>>>>
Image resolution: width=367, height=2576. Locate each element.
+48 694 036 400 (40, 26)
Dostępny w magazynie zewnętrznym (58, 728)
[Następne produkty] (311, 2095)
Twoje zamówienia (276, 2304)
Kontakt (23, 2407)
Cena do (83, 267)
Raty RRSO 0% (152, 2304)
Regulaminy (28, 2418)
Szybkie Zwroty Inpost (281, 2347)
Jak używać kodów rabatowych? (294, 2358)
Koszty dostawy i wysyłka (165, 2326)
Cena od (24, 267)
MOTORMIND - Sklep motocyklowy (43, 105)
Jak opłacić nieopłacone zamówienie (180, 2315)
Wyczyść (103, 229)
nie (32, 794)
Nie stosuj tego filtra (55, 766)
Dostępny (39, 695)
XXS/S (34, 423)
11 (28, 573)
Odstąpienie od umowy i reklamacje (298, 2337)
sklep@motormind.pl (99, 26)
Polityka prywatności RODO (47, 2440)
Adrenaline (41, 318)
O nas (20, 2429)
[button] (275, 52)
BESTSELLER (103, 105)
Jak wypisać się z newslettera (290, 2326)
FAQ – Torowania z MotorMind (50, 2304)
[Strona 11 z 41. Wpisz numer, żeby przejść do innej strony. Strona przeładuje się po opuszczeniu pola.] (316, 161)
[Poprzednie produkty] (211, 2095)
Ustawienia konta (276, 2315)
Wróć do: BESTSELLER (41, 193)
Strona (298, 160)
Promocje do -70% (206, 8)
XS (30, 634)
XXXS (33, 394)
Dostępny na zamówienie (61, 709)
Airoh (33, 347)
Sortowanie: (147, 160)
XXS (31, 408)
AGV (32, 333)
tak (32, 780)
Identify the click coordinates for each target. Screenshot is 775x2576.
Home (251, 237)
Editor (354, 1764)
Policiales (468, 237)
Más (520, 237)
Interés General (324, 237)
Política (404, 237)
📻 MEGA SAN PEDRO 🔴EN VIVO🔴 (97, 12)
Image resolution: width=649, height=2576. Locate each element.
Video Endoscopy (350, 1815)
<<<<
» **Task statement**
Express the lines of the data from the line containing "Strona (298, 160)" through the end of the data as a JSON list of strings, one string per line, leaving out blank lines.

» **Exercise solution**
[
  "Strona (298, 160)",
  "Promocje do -70% (206, 8)",
  "XS (30, 634)",
  "XXXS (33, 394)",
  "Dostępny na zamówienie (61, 709)",
  "Airoh (33, 347)",
  "Sortowanie: (147, 160)",
  "XXS (31, 408)",
  "AGV (32, 333)",
  "tak (32, 780)",
  "Identify the click coordinates for each target. Screenshot is 775x2576.",
  "Home (251, 237)",
  "Editor (354, 1764)",
  "Policiales (468, 237)",
  "Más (520, 237)",
  "Interés General (324, 237)",
  "Política (404, 237)",
  "📻 MEGA SAN PEDRO 🔴EN VIVO🔴 (97, 12)",
  "Image resolution: width=649, height=2576. Locate each element.",
  "Video Endoscopy (350, 1815)"
]